[start of PASSAGE GIVEN]
The Supreme Court building, with TV lights set up in front in preparation for political presentations after the Citizens United ruling in January 2010. In a David versus Goliath case of sorts, the Montana Supreme Court said the ruling, which allows large corporate political donations, didn't apply to the state's more restricted anticorruption policy. (Chip Somodevilla / Getty Images)
While the Montana ruling detailed several ways in which the Corrupt Practices Act differed from the federal statute struck down in Citizens United, the justices clearly rejected much of the U.S. Supreme Court's rationale. Citizens United struck down a federal law that prohibited corporations from directly spending company funds to advocate for or against political candidates.
One key distinction in Montana's case was that the state presented extensive evidence of actual corruption, which the U.S. Supreme Court found lacking in Citizens United. And while Citizens United did not address nonpartisan and judicial elections, Montana's law protects the very justices who decided the case from being intimidated or corrupted.
Of course, money drowning out the voice of citizens can happen in almost any election now, thanks to the U.S. Supreme Court bestowing Bill of Rights protections upon corporations - entities never mentioned in our Constitution. Justice Kennedy's majority opinion in Citizens United also asserted that "independent expenditures, including those made by corporations, do not give rise to corruption or the appearance of corruption," a view rejected by the Montana Justices.
That astounding claim promptly birthed super PACs, which can accept unlimited donations to support their favored candidate and attack his or her opponents. Fittingly, an obvious victim of super PACs in the current presidential primaries is Newt Gingrich, who previously hailed Citizens United as a "great victory for free speech."
In November and early December, Gingrich sat atop Republican primary polls. Then, in December, he was slammed by about $4 million worth of negative ads by Restore Our Future, an "independent" super PAC controlled by Mitt Romney supporters, including his 2008 campaign director.
The ad blitz drove down Gingrich's poll numbers immediately, and he finished a distant fourth in the Iowa Caucus, won by Romney.
All of the Republican contenders have such PACs working on their behalf. By the time the public knows the people or corporations behind the super PAC attacks, four primaries will be complete and the winner may be apparent. According to the U.S. Supreme Court's reasoning, the investments of PAC donors will earn them no influence with Romney.
Perhaps the presidential primaries will further alter the battle lines for campaign finance disputes. Bob Brown, a Republican fixture who served in Montana's legislature and as Secretary of State, provided testimony arguing the ban on corporate spending was necessary to preserve political integrity.
Montana's history of blatant corruption persuaded even the state ACLU Foundation to file a brief defending the Corrupt Practices Act. The move startled election law followers, because the ACLU called (pdf) the similar federal law "suppression of core political speech" in Citizens United and has challenged election spending limits for decades. (The national ACLU has not yet altered its advocacy for "corporate free speech.")
[end of PASSAGE GIVEN]
[start of DATA SECTION]
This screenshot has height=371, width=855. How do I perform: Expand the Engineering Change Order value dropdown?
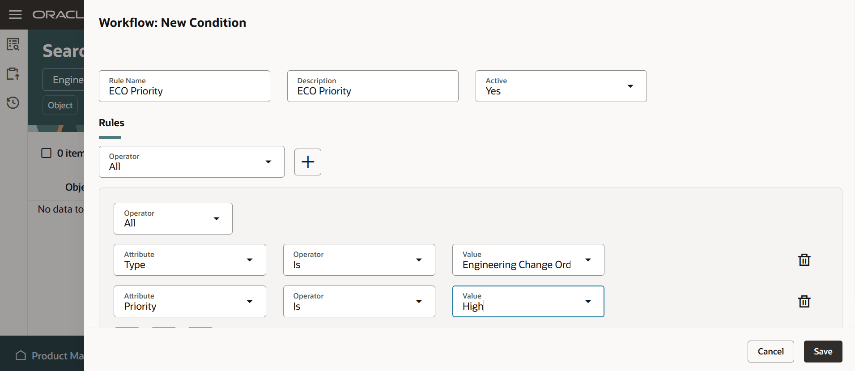pyautogui.click(x=588, y=260)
[end of DATA SECTION]
__YOUR TASKS__.
1 – According to the campaign finance passage above, how much in negative ads did Restore Our Future run against Gingrich in December?
2 – Copy the stretch of the campaign finance passage above from "One key distinction" through "intimidated or corrupted.".

__WORKED ANSWERS__.
1 – About $4 million.

2 –
One key distinction in Montana's case was that the state presented extensive evidence of actual corruption, which the U.S. Supreme Court found lacking in Citizens United. And while Citizens United did not address nonpartisan and judicial elections, Montana's law protects the very justices who decided the case from being intimidated or corrupted.